→ Brief: The answer is one number. Say how many lines in the entries below include the word "green".

→ Data extracts:
○ ○ ○ ○ ○ ○ ○
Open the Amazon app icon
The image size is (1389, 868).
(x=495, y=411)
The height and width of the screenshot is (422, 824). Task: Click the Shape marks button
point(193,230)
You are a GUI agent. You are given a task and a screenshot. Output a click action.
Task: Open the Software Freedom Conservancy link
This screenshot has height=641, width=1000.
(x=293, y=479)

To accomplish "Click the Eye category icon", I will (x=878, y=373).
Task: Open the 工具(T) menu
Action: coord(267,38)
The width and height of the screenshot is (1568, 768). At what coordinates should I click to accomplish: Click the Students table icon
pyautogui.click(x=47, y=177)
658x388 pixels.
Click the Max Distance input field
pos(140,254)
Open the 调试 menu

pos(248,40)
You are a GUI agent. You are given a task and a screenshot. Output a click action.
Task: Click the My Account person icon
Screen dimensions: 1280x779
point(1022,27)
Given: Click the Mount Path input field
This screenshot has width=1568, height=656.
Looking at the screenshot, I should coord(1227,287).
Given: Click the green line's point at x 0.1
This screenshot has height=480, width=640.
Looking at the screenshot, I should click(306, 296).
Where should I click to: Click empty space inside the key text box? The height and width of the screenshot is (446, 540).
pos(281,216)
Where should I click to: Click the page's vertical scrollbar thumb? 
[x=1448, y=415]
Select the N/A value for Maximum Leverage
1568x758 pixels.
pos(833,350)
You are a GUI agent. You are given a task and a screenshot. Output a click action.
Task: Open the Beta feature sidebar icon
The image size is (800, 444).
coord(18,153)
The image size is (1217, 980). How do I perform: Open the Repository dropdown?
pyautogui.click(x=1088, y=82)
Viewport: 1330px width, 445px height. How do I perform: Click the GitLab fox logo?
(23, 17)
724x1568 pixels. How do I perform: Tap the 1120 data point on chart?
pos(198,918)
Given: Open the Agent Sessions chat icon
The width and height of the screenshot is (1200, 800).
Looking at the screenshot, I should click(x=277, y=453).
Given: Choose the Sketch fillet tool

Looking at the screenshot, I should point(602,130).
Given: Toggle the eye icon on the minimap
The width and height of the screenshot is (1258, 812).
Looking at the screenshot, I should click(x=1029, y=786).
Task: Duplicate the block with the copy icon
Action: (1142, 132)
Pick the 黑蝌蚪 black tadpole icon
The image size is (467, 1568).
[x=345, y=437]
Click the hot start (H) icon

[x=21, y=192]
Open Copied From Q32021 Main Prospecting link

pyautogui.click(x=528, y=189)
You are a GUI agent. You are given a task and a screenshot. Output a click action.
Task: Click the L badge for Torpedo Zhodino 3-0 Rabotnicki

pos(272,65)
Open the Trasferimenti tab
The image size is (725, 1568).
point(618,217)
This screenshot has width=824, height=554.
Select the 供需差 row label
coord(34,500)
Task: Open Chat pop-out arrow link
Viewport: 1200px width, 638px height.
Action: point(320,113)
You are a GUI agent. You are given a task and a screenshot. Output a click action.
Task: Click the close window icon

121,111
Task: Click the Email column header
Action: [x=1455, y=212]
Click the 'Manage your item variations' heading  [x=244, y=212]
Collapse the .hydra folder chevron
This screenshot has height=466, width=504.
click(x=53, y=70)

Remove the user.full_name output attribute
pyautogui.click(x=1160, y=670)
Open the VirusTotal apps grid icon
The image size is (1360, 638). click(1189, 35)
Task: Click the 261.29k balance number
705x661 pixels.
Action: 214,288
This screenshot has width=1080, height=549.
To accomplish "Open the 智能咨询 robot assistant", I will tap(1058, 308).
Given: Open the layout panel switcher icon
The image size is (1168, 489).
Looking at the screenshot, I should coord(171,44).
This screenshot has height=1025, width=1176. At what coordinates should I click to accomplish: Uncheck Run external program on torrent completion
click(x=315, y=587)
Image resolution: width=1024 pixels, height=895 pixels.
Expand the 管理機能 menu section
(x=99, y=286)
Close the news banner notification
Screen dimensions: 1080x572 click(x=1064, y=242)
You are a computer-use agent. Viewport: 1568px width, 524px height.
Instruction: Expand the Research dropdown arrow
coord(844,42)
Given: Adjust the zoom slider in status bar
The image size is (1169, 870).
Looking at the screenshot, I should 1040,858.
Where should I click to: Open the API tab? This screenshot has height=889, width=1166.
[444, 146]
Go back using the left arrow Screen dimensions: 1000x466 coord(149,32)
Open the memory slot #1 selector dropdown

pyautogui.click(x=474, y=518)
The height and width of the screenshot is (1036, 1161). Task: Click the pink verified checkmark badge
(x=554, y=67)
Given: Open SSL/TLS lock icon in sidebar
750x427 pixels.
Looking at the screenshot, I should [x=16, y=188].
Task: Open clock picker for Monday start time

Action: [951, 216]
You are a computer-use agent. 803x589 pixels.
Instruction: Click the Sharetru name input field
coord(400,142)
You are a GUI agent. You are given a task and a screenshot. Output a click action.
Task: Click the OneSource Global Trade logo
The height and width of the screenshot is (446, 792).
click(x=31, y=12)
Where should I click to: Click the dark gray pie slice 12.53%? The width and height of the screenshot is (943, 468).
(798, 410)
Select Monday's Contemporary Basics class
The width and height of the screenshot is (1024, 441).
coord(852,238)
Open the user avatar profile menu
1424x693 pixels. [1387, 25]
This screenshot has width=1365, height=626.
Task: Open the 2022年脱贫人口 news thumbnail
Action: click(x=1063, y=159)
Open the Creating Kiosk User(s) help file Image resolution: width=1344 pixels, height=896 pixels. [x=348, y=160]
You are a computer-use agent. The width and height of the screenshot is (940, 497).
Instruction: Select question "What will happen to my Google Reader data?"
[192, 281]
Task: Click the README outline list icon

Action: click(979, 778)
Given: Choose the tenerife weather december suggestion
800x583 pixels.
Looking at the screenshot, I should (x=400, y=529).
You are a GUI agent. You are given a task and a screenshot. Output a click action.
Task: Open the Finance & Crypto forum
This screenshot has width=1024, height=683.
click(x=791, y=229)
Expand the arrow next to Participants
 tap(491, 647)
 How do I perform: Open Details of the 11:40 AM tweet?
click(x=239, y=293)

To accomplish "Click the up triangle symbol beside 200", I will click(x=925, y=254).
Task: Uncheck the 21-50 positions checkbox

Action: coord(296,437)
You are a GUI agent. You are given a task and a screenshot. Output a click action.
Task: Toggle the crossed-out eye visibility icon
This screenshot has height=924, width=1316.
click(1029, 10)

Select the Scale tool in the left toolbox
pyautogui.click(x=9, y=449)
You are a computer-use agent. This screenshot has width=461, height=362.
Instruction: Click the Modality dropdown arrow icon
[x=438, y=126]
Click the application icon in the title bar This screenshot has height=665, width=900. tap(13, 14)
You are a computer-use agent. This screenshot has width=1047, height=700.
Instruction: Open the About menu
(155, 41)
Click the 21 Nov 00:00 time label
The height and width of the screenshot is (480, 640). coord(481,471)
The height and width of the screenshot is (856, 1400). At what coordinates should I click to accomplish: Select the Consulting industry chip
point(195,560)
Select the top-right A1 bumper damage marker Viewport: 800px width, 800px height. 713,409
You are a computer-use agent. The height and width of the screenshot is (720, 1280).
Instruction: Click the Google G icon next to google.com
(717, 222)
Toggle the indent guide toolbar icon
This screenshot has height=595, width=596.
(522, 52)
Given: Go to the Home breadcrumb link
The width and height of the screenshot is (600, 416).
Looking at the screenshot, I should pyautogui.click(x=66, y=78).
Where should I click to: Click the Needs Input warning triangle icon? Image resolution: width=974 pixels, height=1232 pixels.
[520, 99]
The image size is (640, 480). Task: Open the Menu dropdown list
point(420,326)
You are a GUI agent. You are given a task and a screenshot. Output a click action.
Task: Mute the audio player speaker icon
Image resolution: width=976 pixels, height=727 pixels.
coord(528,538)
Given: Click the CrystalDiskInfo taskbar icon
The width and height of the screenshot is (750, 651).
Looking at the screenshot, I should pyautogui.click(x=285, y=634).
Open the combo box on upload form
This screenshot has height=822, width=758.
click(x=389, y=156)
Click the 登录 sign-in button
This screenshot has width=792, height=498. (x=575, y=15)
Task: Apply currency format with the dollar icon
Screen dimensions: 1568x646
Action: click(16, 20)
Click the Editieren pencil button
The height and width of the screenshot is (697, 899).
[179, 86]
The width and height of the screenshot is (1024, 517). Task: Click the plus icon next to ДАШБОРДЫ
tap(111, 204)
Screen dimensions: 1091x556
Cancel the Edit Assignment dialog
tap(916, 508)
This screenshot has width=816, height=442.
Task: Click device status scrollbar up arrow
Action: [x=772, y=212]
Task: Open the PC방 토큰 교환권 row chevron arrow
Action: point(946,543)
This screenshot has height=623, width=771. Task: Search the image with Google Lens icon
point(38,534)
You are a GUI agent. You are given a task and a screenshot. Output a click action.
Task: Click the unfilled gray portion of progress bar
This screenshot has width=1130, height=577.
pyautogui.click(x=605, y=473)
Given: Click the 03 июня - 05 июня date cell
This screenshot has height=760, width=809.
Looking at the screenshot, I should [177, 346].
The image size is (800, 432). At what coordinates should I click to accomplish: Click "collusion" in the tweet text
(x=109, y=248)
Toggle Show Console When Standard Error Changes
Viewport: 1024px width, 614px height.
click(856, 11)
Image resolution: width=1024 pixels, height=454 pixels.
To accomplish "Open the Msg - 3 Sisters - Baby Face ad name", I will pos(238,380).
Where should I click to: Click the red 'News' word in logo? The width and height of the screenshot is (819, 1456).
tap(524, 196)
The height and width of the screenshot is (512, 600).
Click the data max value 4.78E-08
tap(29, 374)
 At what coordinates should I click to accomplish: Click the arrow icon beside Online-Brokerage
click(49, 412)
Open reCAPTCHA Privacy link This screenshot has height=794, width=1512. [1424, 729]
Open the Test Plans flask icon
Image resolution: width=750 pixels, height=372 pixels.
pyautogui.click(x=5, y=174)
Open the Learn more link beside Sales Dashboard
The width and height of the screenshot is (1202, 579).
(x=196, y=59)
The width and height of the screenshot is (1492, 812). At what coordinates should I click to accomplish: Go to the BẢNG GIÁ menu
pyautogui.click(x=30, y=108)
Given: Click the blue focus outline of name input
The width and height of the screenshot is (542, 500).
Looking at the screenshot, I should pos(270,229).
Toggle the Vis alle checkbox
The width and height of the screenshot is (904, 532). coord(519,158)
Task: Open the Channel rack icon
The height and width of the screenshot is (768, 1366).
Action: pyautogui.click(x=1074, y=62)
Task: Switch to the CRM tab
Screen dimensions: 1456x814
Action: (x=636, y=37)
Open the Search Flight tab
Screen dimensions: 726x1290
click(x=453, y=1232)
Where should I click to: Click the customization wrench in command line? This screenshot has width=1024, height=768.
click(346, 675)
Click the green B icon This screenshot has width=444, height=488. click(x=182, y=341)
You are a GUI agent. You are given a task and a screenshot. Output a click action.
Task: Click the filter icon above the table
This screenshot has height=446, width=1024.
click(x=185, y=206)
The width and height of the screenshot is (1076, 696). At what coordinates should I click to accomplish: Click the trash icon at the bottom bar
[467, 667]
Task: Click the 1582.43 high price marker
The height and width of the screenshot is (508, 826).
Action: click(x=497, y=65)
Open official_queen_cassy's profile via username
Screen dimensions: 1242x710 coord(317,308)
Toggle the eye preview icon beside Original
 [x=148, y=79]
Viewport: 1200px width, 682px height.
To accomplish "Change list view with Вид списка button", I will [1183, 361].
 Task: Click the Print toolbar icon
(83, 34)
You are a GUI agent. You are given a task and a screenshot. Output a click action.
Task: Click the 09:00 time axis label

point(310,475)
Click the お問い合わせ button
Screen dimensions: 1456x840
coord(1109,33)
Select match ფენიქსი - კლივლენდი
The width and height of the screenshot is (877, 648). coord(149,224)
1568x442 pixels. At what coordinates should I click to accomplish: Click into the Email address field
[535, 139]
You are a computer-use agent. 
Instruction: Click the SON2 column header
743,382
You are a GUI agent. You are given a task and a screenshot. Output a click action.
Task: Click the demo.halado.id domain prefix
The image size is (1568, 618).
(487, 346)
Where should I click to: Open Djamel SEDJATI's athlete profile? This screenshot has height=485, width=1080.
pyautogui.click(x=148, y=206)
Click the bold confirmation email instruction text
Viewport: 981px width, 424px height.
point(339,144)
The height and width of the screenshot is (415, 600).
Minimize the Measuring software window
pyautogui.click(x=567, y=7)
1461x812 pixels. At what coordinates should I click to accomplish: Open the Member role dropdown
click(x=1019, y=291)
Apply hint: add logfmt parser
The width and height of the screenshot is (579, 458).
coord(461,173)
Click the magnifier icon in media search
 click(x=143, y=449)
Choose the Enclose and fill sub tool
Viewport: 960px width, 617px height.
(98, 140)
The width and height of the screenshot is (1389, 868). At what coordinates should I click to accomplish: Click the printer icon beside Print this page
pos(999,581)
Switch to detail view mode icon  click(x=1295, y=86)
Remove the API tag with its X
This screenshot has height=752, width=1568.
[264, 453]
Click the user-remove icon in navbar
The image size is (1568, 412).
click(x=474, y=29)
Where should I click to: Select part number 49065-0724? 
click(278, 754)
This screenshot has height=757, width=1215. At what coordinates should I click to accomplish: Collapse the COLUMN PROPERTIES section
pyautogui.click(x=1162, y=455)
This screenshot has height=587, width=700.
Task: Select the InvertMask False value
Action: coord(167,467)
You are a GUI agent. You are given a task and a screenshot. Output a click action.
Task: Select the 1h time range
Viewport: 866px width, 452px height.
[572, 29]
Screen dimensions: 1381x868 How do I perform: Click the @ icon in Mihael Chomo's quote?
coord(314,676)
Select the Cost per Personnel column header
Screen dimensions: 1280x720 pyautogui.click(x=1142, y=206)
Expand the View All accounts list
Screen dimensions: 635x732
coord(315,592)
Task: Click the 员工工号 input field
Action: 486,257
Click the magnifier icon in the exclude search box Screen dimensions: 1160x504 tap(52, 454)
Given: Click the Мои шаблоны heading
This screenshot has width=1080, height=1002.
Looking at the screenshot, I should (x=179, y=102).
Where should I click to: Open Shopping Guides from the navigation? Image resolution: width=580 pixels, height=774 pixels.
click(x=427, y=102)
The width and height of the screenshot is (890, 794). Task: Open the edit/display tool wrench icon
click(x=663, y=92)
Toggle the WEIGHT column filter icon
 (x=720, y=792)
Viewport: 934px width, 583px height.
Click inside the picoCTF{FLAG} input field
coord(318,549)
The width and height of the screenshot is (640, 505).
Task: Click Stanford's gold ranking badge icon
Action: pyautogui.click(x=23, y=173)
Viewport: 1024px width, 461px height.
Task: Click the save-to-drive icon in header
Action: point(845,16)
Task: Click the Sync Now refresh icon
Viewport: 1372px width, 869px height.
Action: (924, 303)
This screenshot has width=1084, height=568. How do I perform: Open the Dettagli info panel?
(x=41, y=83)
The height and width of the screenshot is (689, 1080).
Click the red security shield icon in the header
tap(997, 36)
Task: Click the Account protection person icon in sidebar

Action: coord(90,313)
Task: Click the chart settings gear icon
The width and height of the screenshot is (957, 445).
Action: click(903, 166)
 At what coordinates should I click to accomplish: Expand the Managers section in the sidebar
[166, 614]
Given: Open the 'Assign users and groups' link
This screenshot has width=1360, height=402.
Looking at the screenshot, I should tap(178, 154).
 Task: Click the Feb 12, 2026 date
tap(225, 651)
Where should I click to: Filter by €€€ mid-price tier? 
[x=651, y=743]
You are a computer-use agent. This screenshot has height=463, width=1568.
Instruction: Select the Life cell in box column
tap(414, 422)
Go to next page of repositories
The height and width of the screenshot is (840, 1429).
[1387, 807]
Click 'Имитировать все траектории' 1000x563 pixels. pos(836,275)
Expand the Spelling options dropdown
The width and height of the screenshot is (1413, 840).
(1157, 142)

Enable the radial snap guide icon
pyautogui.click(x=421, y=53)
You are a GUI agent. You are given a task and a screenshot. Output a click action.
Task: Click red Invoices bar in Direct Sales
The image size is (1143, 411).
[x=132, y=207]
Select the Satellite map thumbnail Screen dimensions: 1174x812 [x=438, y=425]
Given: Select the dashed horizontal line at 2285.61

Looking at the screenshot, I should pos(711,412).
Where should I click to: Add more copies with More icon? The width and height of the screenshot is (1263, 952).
○ ○ ○ ○ ○ ○ ○
→ Response to this task: 2